La ligne de démarcation n’est pas l’intelligence, mais la mémoire, l’adaptabilité et la capacité d’apprentissage, les caractéristiques exactes qui séparent les deux côtés de la division de la génération IA.

En conclusion : il est temps de changer d’approche

Le message du rapport du MIT est sans équivoque : 95 % des projets d’IA échouent non pas à cause de limitations technologiques, mais à cause de mauvaises approches. Pour les chefs d’entreprise qui souhaitent se positionner dans le 5 % gagnant, voici les actions concrètes à prendre.

Commencez par les personnes, pas par la technologie. Identifiez les « prosommateurs » déjà actifs dans votre organisation, c’est-à-dire les employés qui utilisent quotidiennement ChatGPT ou d’autres outils d’IA. Ils sont vos meilleurs alliés pour comprendre ce qui fonctionne vraiment.

Créer des communautés d’expérimentation. L’IA qui génère de la valeur vient d’en bas, pas d’en haut. Créez des espaces sûrs où les équipes peuvent tester, échouer et partager les apprentissages. Avec une approche axée sur la communauté, comme celle testée avec succès dans le projet Dojo de logotel pour Italgas, l’innovation devient systémique.

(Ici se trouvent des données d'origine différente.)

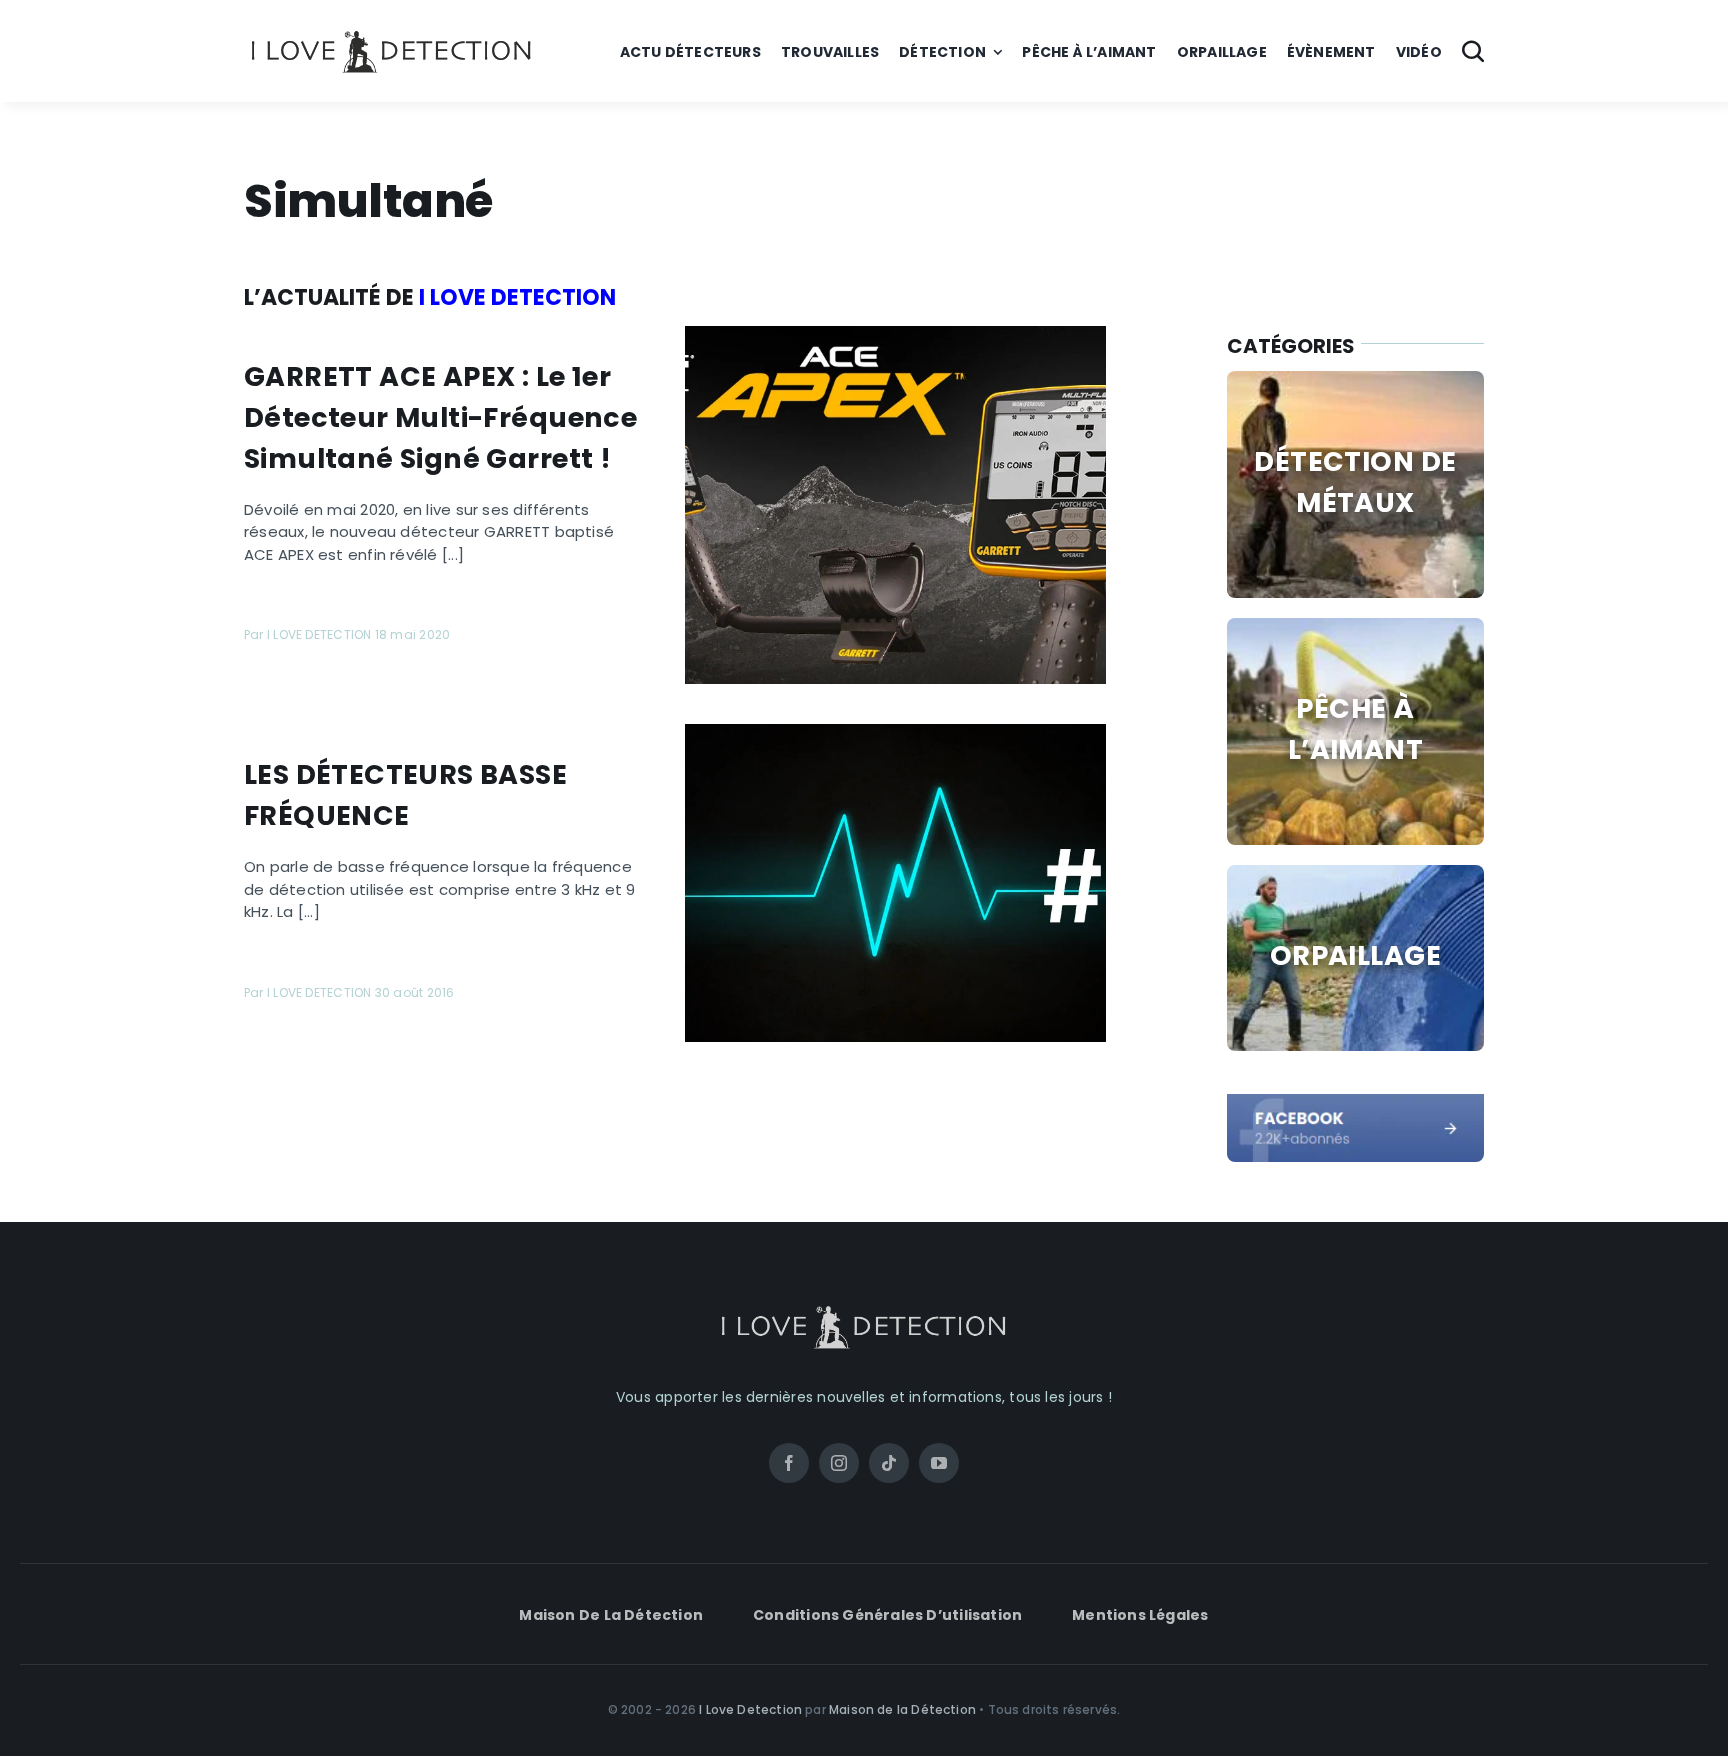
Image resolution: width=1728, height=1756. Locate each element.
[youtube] (939, 1463)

Mesurez ce qui compte. Abandonnez les mesures de vanité. Le véritable retour sur investissement se mesure en termes de réduction des coûts d’externalisation, de rapidité de processus, de qualité du service client. Si vous ne pouvez pas lier l’IA à une amélioration concrète du compte de résultat, vous faites quelque chose de mal.

Choisissez des partenaires, pas des fournisseurs. Les mises en œuvre réussies résultent de partenariats stratégiques plutôt que de développements internes isolés. Recherchez des partenaires qui comprennent vos processus et peuvent personnaliser des solutions qui apprennent et évoluent.

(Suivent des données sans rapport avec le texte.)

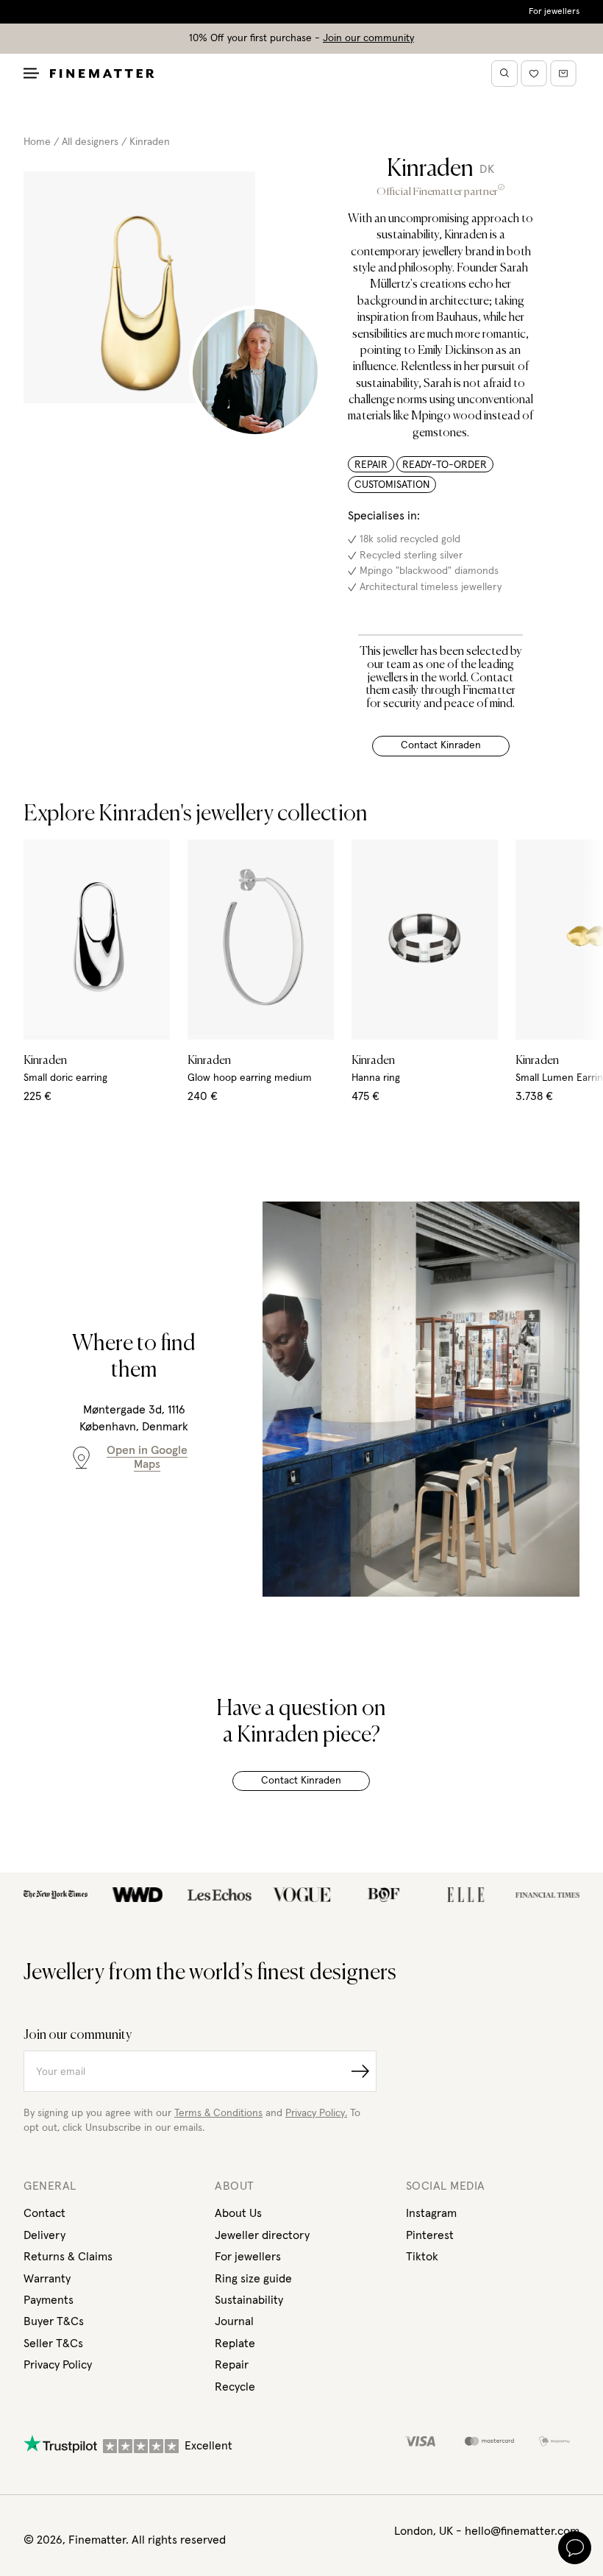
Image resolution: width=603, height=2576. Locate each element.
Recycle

Agissez maintenant, mais méthodiquement. Le rapport MIT/Nanda indique que la « fenêtre » pour se positionner du bon côté du fossé de la génération IA se referme. Les entreprises qui investissent déjà dans des systèmes d’IA qui apprennent des données et des commentaires créent des avantages concurrentiels difficiles à combler.

Les 5 % de projets d’IA réussis ne sont pas une élite inaccessible – c’est un groupe d’organisations qui ont compris une vérité simple. L’IA générative n’est pas une baguette magique technologique, mais un outil qui amplifie la capacité humaine à créer de la valeur.

La question n’est pas de savoir s’il faut mettre en œuvre l’IA, mais comment le faire d’une manière qui génère des résultats mesurables. Et la réponse, comme le montre également le rapport, réside dans le fait de placer les personnes et les communautés au centre du processus de transformation.